We then deployed two new machines from within Rancher and found that the new machines worked!

The investigation went something like:

  • Our test case was as follows: click “Execute shell” on the “Network Agent” container on machine1. Type ping <ip-of-network-agent-on-machine-2>. We knew this had to work, but simply didn’t.
  • The iptables rules on both machines were fine, and we were able to verify this by running an nc -ul 501 on machine1 and echo hello | nc -u localhost 501 on machine2.
  • On machine1, list the ipsec configurations: swanctl --list-conns. Note that there is a configuration for machine2 (so the rancher agent was doing its job).
  • Then, list the ipsec active tunnels: swanctl --list-sas. We noted that there was no active tunnel (see image below)
  • Next we checked the ipsec logs: cat /var/log/rancher-net.log.

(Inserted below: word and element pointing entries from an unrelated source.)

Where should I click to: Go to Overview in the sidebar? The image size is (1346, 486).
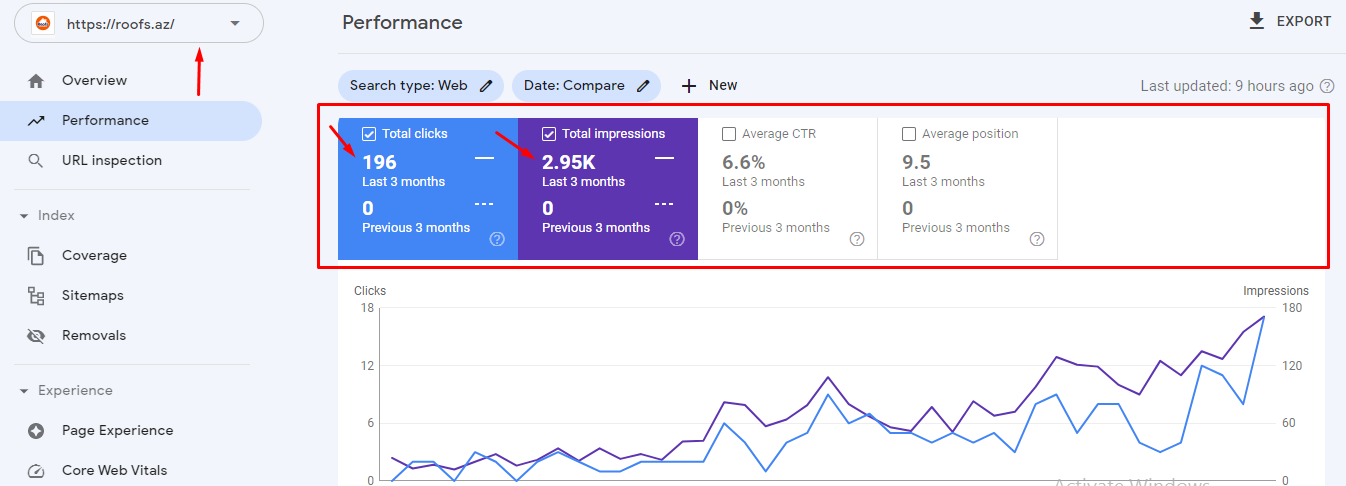click(94, 80)
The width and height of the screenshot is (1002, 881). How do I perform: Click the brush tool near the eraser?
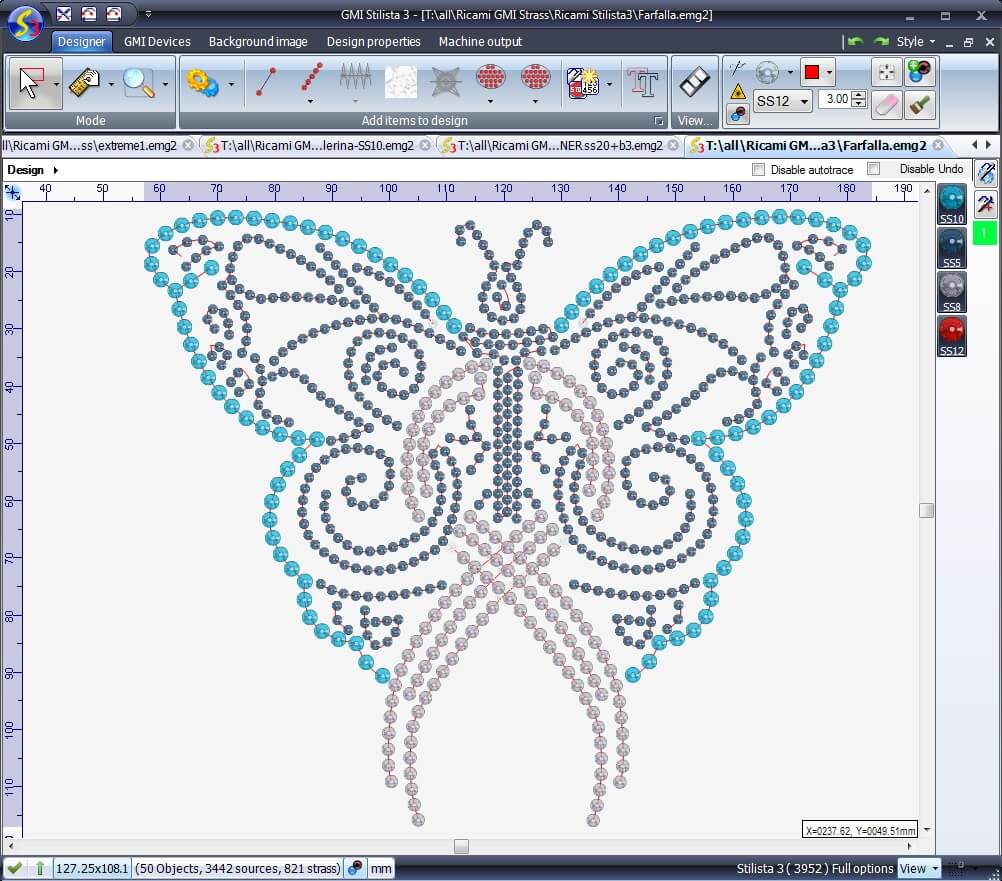(x=920, y=103)
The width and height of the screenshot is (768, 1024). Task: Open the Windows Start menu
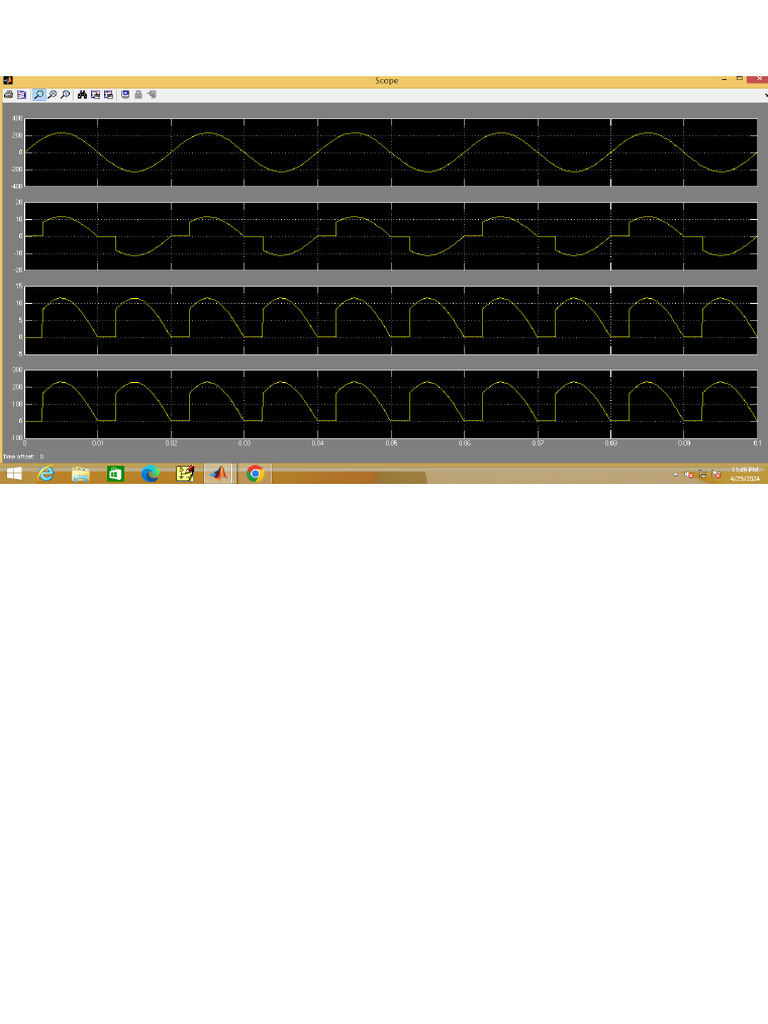point(14,473)
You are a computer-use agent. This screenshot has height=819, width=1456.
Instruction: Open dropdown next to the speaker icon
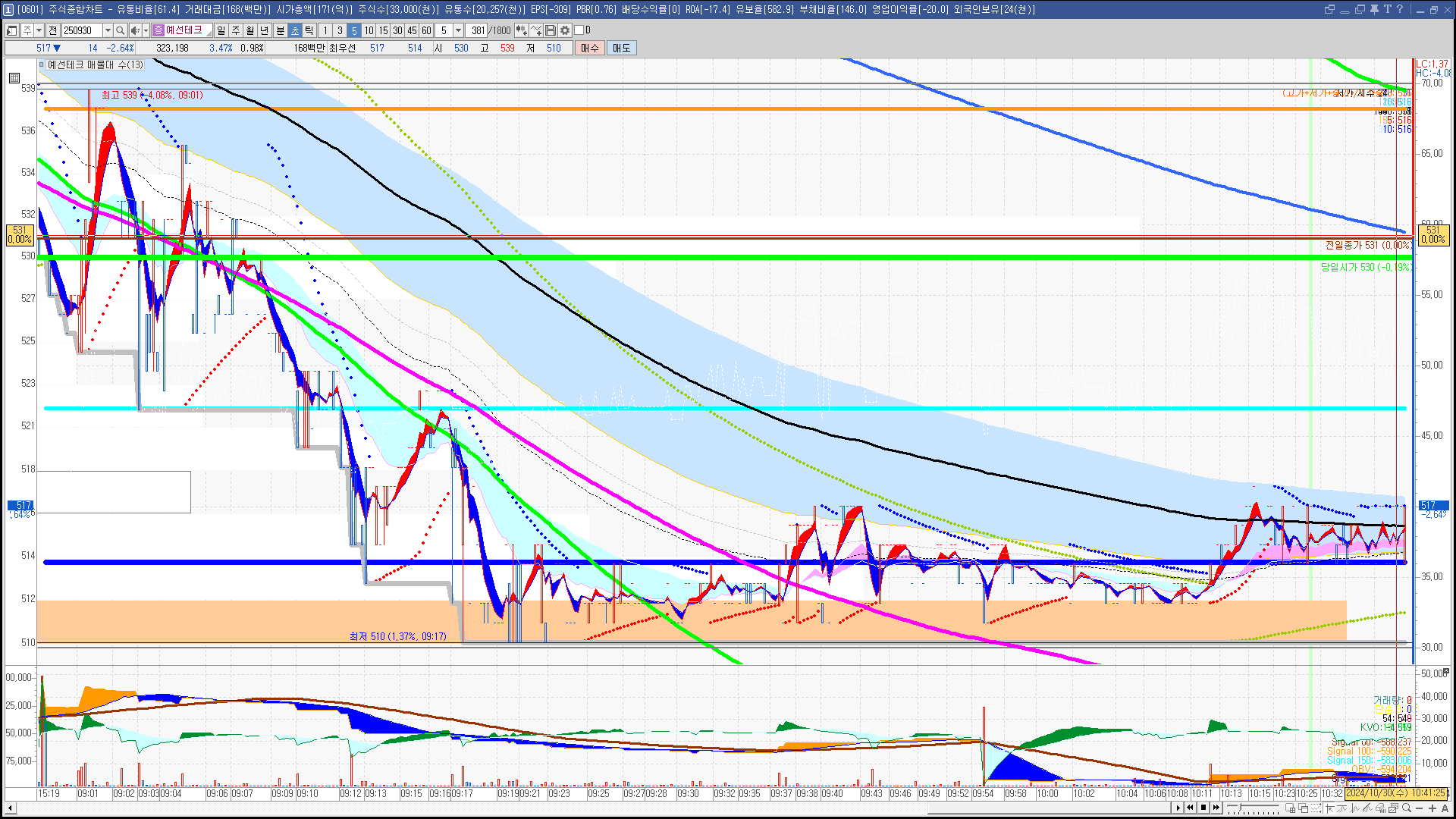(x=146, y=30)
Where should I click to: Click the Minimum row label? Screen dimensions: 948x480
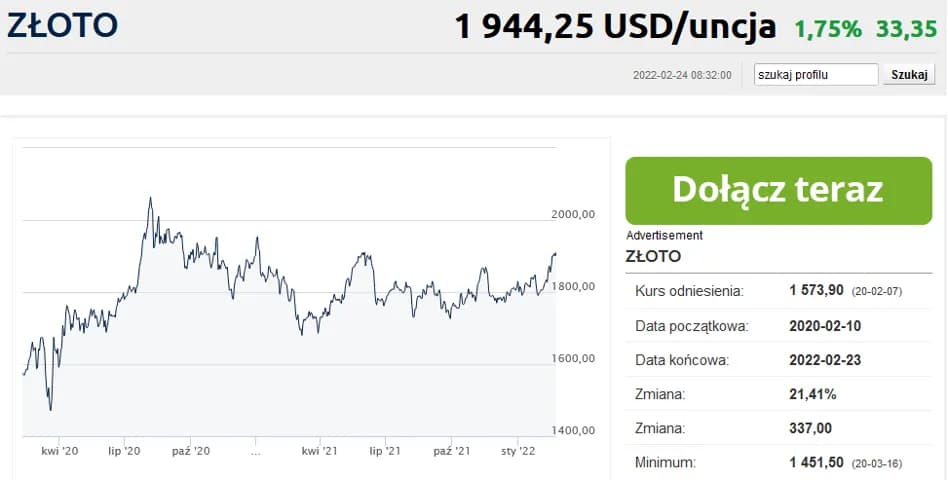point(668,462)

I don’t have them at hand now but whenever we saw an attempt to establish the tunnel, it quickly errored out with: “No such file or directory”.
  • That error message isn’t particularly useful but a google search led us to believe it was a missing kernel module on the host machine itself. Sure enough, we ssh’ed to the host (machine1) and tried a quick modprobe: modprobe authenc. We got back a “No such file or directory” error.
  • We then tried: depmod -a and still got: depmod: FATAL: could not search modules: No such file or directory.
  • At this point it was clear that we had an outdated kernel and our modules had probably been cleaned (ubuntu machine).
  • The final solution was a simple upgrade of linux-image and a quick reboot.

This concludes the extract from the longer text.